Sunday, October 13, 2019

Exercise (247) Sometimes life happens

My father was in a serious accident. I was heart-broken to hear the news. I couldn't help to feel extremely saddened when I saw his condition. Fortunately, he is recovering although it did take some time for him be out of ICU.

During these times, I sometimes feel a bit jealous of others. And I have to remind myself that there are things much more important than money or success. Although there are people that experience even more tragic situations, I do not believe that should justify a different decision even. Because the logic would not hold for whoever has the most tragic experience.

What made me second guess myself was that I did not have a good relationship with my father. I did quickly decide to drop everything and fly to the hospital. I have no regrets in the decisions made. Sometimes I feel disappointed in myself that I had to think about it or remind myself, and not just instinctively decide.

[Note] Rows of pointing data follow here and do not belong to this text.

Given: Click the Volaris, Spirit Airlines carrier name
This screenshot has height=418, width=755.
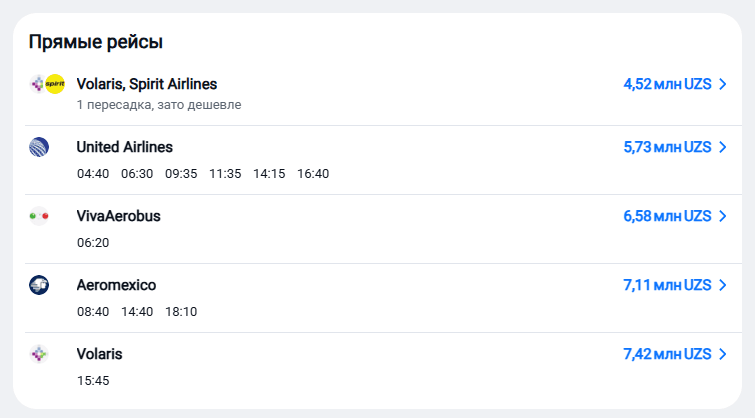Looking at the screenshot, I should tap(147, 84).
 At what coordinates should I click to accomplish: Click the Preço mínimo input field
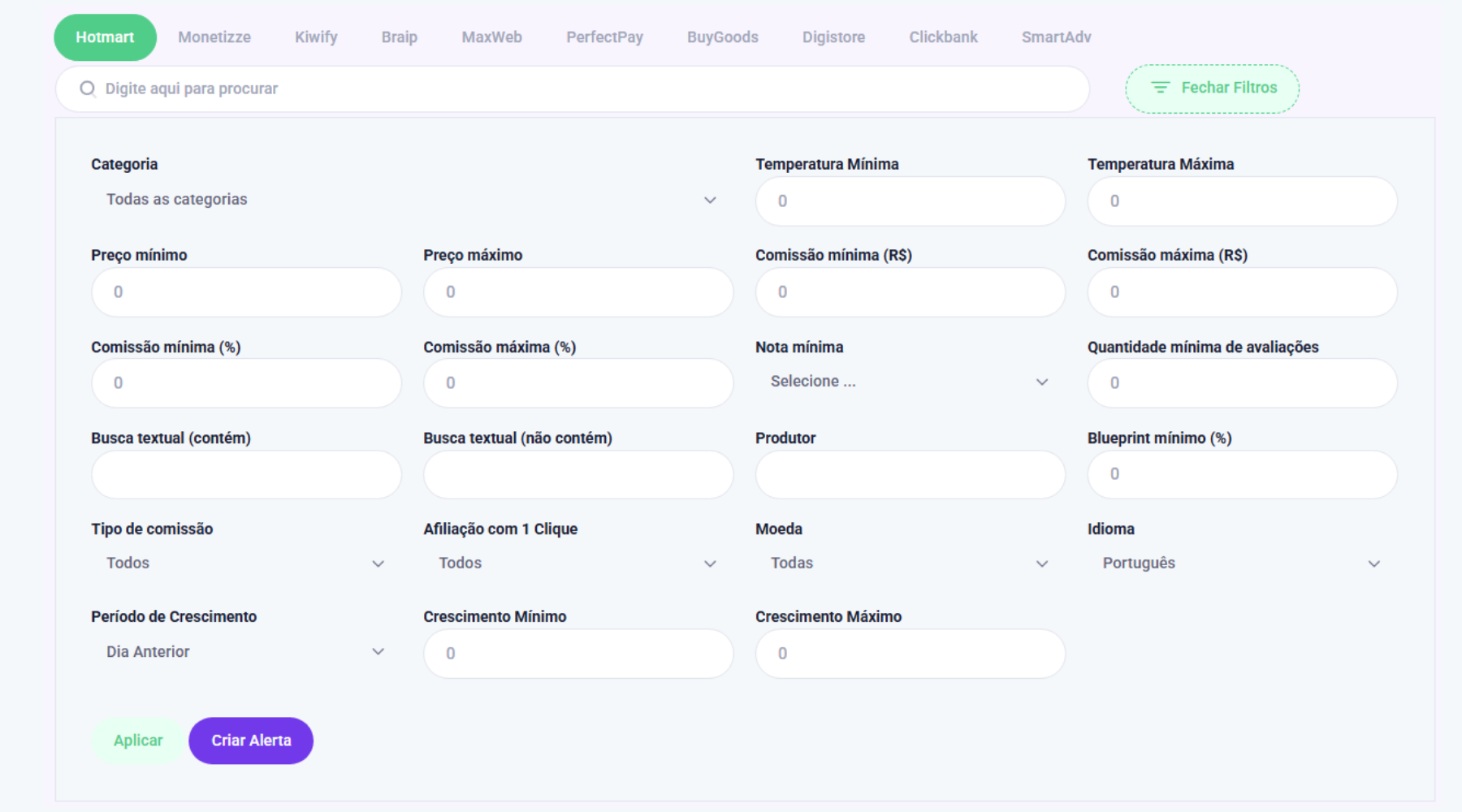[x=246, y=292]
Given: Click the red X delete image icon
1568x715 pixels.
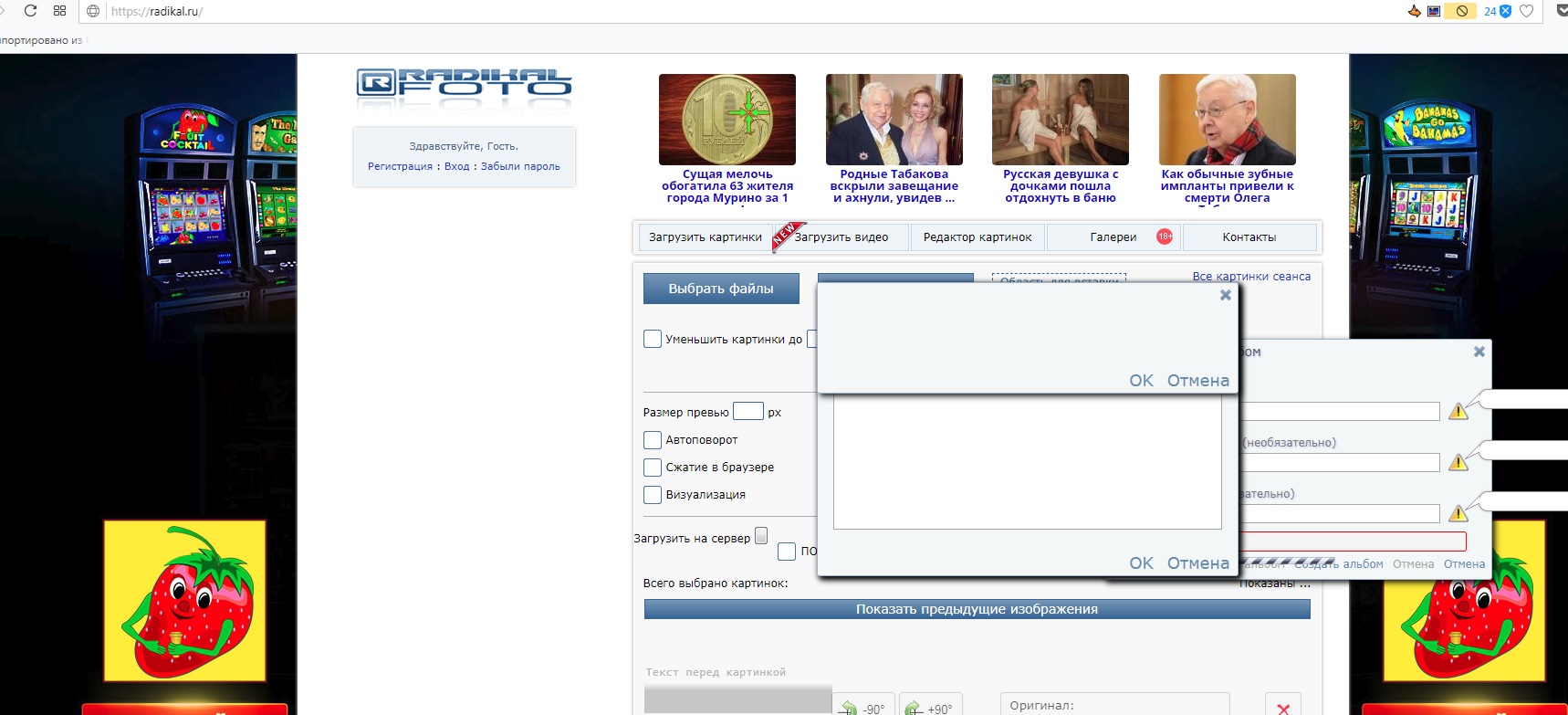Looking at the screenshot, I should (1282, 709).
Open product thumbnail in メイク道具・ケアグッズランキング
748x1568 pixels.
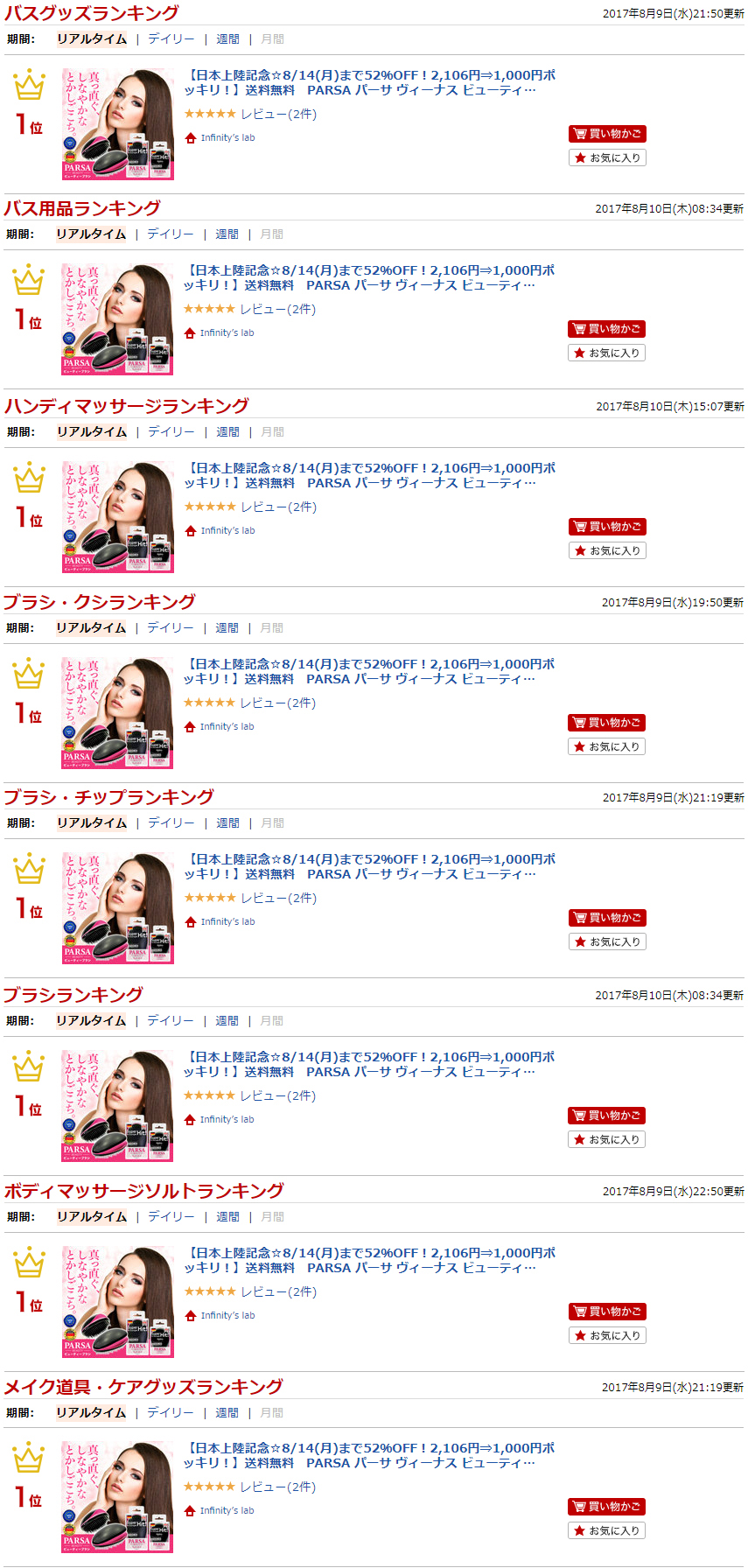point(117,1496)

Even though it put a long pause in my professional and other personal life progress, taking that time off to care was totally worth it. It also did add a lot of life perspectives. What good is all that wealth if you do not take care of yourself? Sometimes things just happen, are you prepared if one day you realize you cannot move or talk? Most if not near all parents have sacrificed a lot for their children. Isn't it a little counter-intuitive that we sacrifice the rest of our lives to care for them? Sounds wrong when you say it out loud, but still makes logical sense in my head.

Best of luck, and do what you believe is right for you and your family/friend. Some decisions will not be easy and there will be some that even seem impossible. In those cases, don't dwell on "what ifs" later; just constantly remind yourself that you did the best you can in the situation you were in and the information you had. And remember to also take care of your own health.

I had a lot of trouble posting this message because it was very personal to me and wasn't sure how much detail to share, but I hope the message is detailed enough to help someone (maybe even reminding my future self) else in a similar situation.

For someone who is not but knows someone in that situation but not in any capacity to help, simply say that the person is in your prayers or thoughts. Even if I thought the person may not really do so, the statement is still powerful besides that it typically fills any awkward silence. At the very least, it allows me to respond or transition to another topic. In all honesty, the support was actually very helpful even if I cannot explain how that is. Thank you to everyone who supported me and my family (whether it was said out loud or within your hearts).